DATA TO PROCESS:
'''

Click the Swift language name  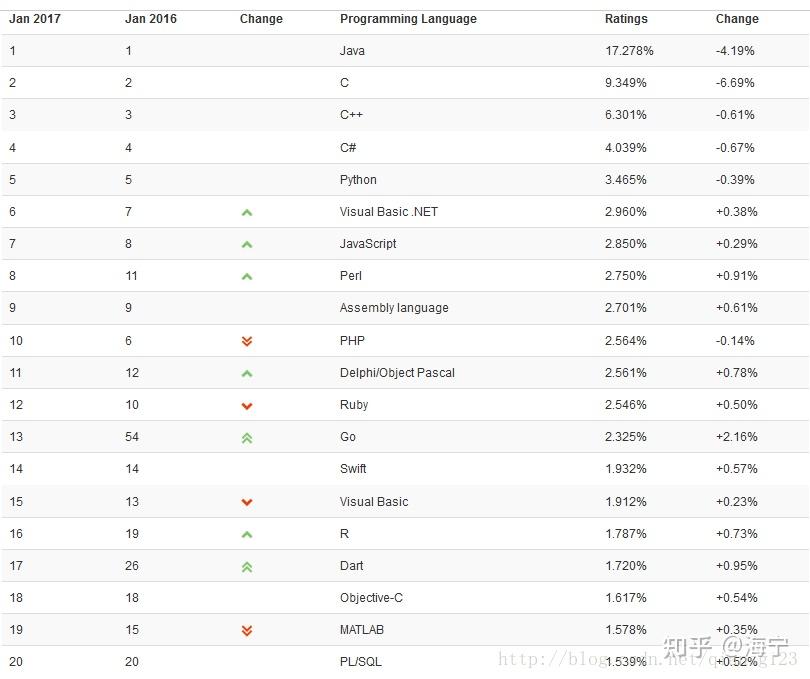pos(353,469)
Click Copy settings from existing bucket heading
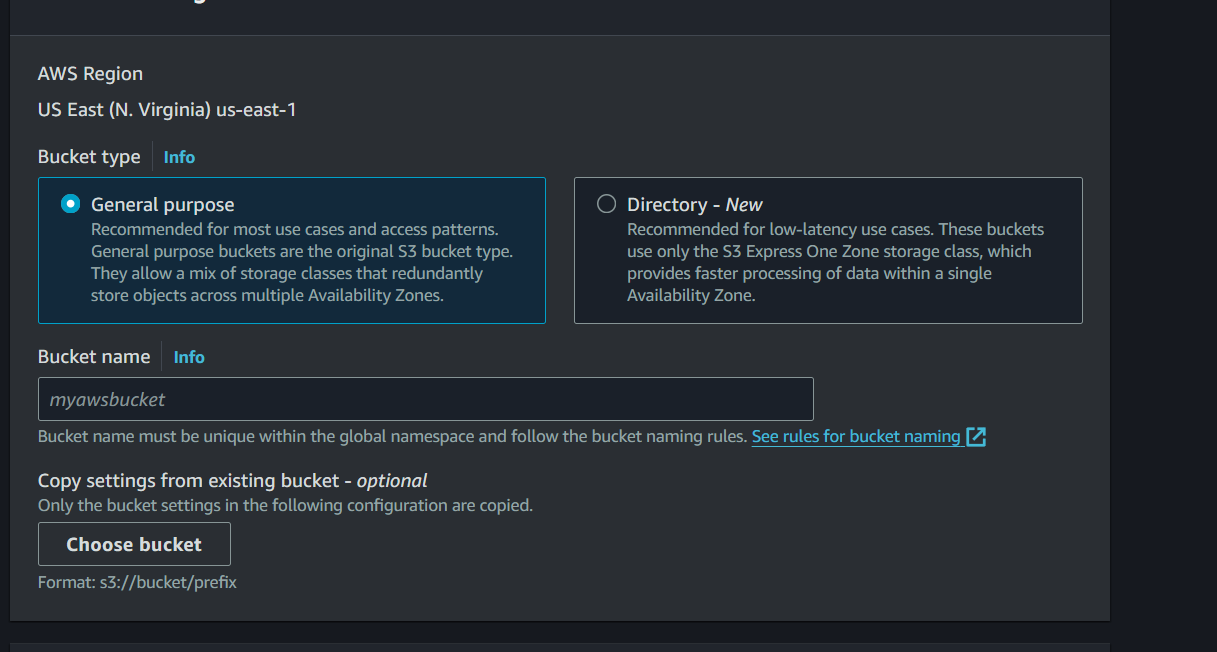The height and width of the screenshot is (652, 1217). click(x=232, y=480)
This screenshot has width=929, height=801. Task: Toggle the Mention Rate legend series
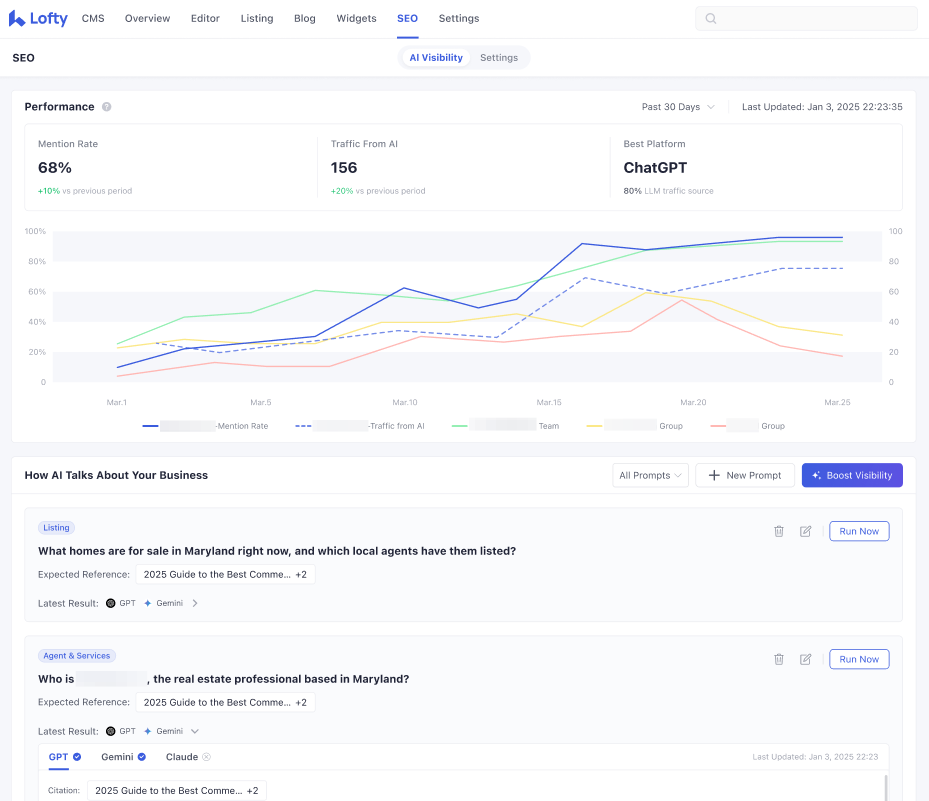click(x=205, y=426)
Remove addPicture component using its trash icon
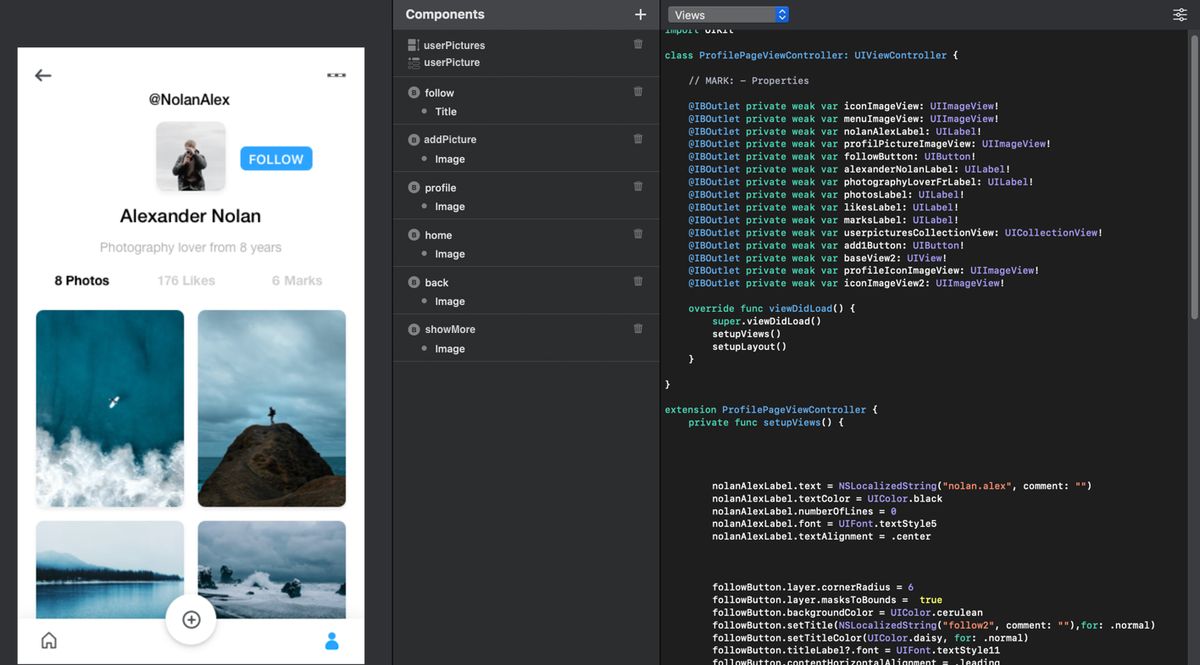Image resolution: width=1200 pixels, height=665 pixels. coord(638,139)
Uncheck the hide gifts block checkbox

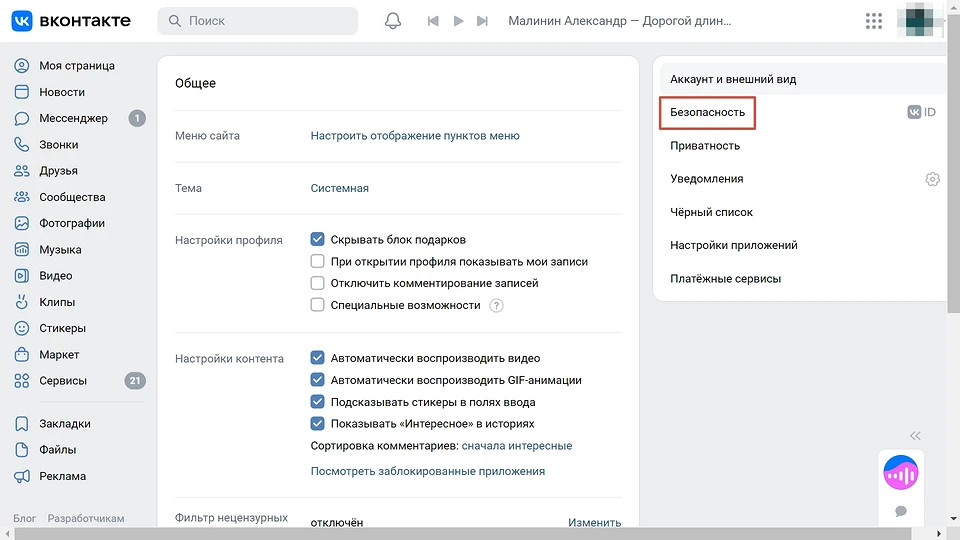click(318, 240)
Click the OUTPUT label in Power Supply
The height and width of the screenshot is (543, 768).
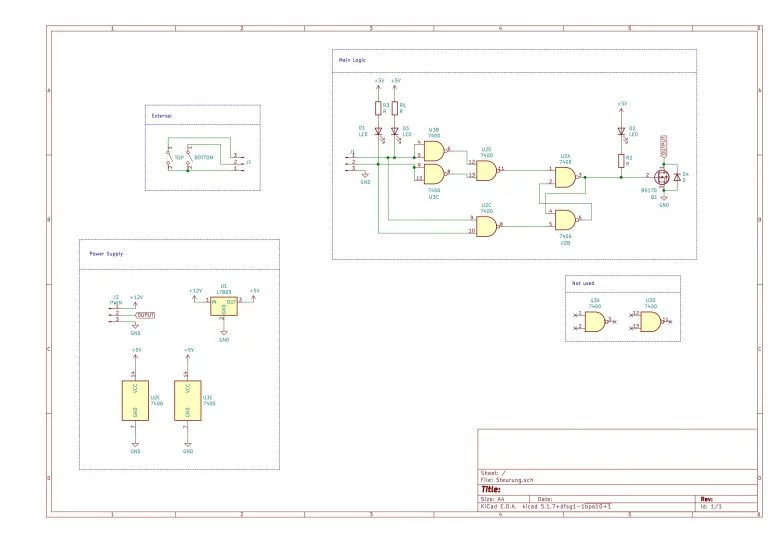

'''

Pictures aside, transcribe exactly the lines from the line containing "Uncheck the hide gifts block checkbox" through the final line of the material above.

Uncheck the hide gifts block checkbox

click(318, 240)
Click the OUTPUT label in Power Supply
The height and width of the screenshot is (543, 768).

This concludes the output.